### GIVEN TEXT
══════════════════════════════
THE MESOZOIC AGES.
Physically, the transition from the Permian to the Trias is easy. In the domain of life a great gulf lies between; and the geologist whose mind is filled with the forms of the Palæozoic period, on rising into the next succeeding beds, feels himself a sort of Rip Van Winkle, who has slept a hundred years and awakes in a new world. The geography of our continents seems indeed to have changed little from the time of the Permian to that next succeeding group which all geologists recognise as the beginning of the Mesozoic or Middle Age of the world’s history, the Triassic period. Where best developed, as in Germany, it gives us the usual threefold series, conglomerates and sandstones below, a shelly limestone in the middle, and sandstones and marls above. Curiously enough, the Germans, recognising this tripartite character here more distinctly than in their other formations, named this the Trias or triple group, a name which it still retains, though as we have seen it is by no means the earliest of the triple groups of strata. In England, where the middle limestone is absent, it is a “New Red Sandstone,” and the same name may be appropriately extended to Eastern America, where bright red sandstones are a characteristic feature. In the Trias, as in the Permian, the continents of the northern hemisphere presented large land areas, and there were lagoons and landlocked seas in which gypsum, magnesian limestones, and rock salt were thrown down, a very eminent example of which is afforded by the great salt deposits of Cheshire. There were also tremendous outbursts of igneous activity along the margins of the continents, more especially in Eastern America. But with all this there was a rich land flora and a wonderful exuberance of new animal life on the land; and in places there were even swamps in which pure and valuable beds of coal, comparable with those of the old coal formation, were deposited.
══════════════════════════════
### RECORDED DATA
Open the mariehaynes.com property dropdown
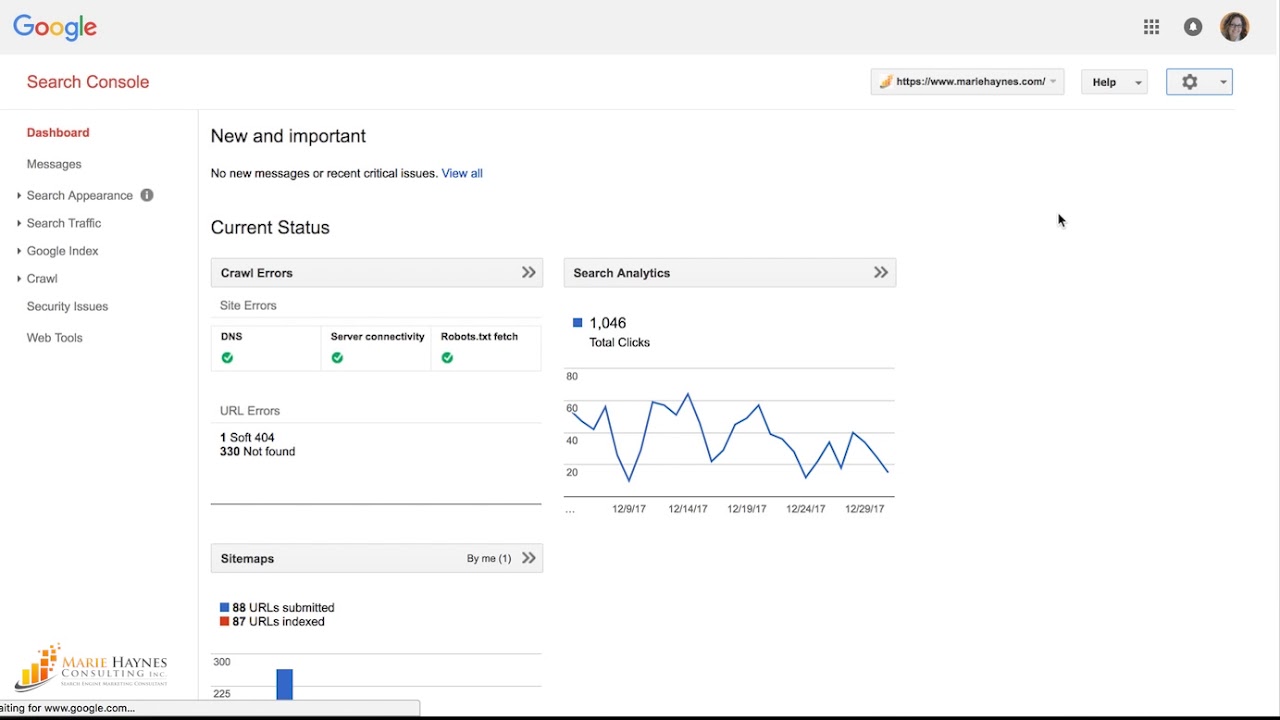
══════════════════════════════
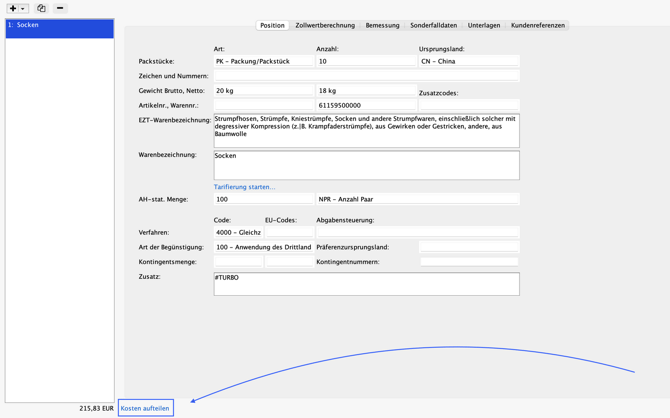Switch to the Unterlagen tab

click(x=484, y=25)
══════════════════════════════
### TASKS TO PERFORM
a) Say whether each statement agrees with the passage on the Mesozoic ages, answering yes or no and quoting the words of the passage that decide it: (i) The Trias is the earliest triple group of strata. (ii) The middle limestone of the Trias is missing in England. (iii) Some Triassic swamps laid down coal beds.
b) Carry on writing the passage on the Mesozoic ages, starting right after its final sentence.

### THE REPLIES
a)
(i) No: "though as we have seen it is by no means the earliest of the triple groups of strata."
(ii) Yes: "In England, where the middle limestone is absent, it is a “New Red Sandstone,”"
(iii) Yes: "in places there were even swamps in which pure and valuable beds of coal, comparable with those of the old coal formation, were deposited."

b)
The triple division of the Trias as a cycle of the earth’s history, and its local imperfection, are well seen in the European development of the group, thus:—
| German Series. | French Series. | English Series. |
| Keuper, Sandstone and Shale | Marnes Irisées | Saliferous and gypseous Shales and Sandstones. |
| Muschelkalk, Limestone and Dolomite | Calcaire Coquillier | Wanting. |
| Bunter, Sandstone and Conglomerate | Grès bigarré | Sandstone and Conglomerate. |
The Trias is succeeded by a great and complex system of formations, usually known as the Jurassic, from its admirable development and exposure in the range of the Jura; but which the English geologists often name the “Oolitic,” from the occurrence in it of beds of Oolite or roe-stone. This rock, of which the beautiful cream-coloured limestone of Bath is an illustration, consists of an infinity of little spheres, like seeds or the roe of a fish. Under the microscope these are seen to present concentric layers, each with a radiating fibrous: structure, and often to have a minute grain of sand or fragment of shell in the centre. They are, in short, miniature concretions, produced by the aggregation of the calcareous matter around centres, by a process of molecular attraction to which fine sediments, and especially those containing much lime, are very prone. This style of limestone is very abundant in the Jurassic system, but it is not confined to it. I have seen very perfect Oolites in the Silurian and the Carboniferous. The Jurassic series, as developed in England, may be divided into three triplets or cycles of beds, in the following way:
| Upper Jurassic | Purbeck Beds. Portland Limestone. Portland Sand. | |
| Middle Jurassic | Kimmeridge Clay, etc. Coral Rag, Limestone. Lower Calcareous Grit, Oxford Clay, etc. | |
| Lower Jurassic[AD] | Cornbrash and Forest Marble. Great and inferior Oolite, Limestone. Lias Clays and Limestones. |
[AD] This last group is very complex, and might perhaps admit of sub division, locally at least, into subordinate cycles.
These rocks occupy a large space in England, as the names above given will serve to show; and they are also largely distributed over the continent of Europe and Asia which had evidently three great and long-continued dips under water, indicated by the three great limestones. In America the case was different. The Jurassic has not been distinctly recognised in any part of the eastern coast of that continent, which then perhaps extended farther into the Atlantic than it does at present; so that no marine beds were formed on its eastern border. But in the west, along the base of the Rocky Mountains and also in the Arctic area, there were Jurassic seas of large extent, swarming with characteristic animals. At the close of the Jurassic period our continents seem to have been even more extensive than at present. In England and the neighbouring parts of the continent of Europe, according to Lyell, the fresh-water and estuarine beds known as the Wealden have been traced 320 miles from west to east, and 200 miles from north-west to south-east, and their thickness in one part of this area is estimated at no less than 2,000 feet. Such a deposit is comparable in extent with the deltas of such great rivers as the Niger or even the Mississippi, and implies the existence of a continent much more extensive and more uniform in drainage than Europe as it at present exists. Lyell even speculates on the possible existence of an Atlantic continent west of Europe. America also at this time had, as already stated, attained to even more than its present extension eastwards. Thus this later Jurassic period was the culmination of the Mesozoic, the period of its most perfect continental development, corresponding in this to the Carboniferous in the Palæozoic.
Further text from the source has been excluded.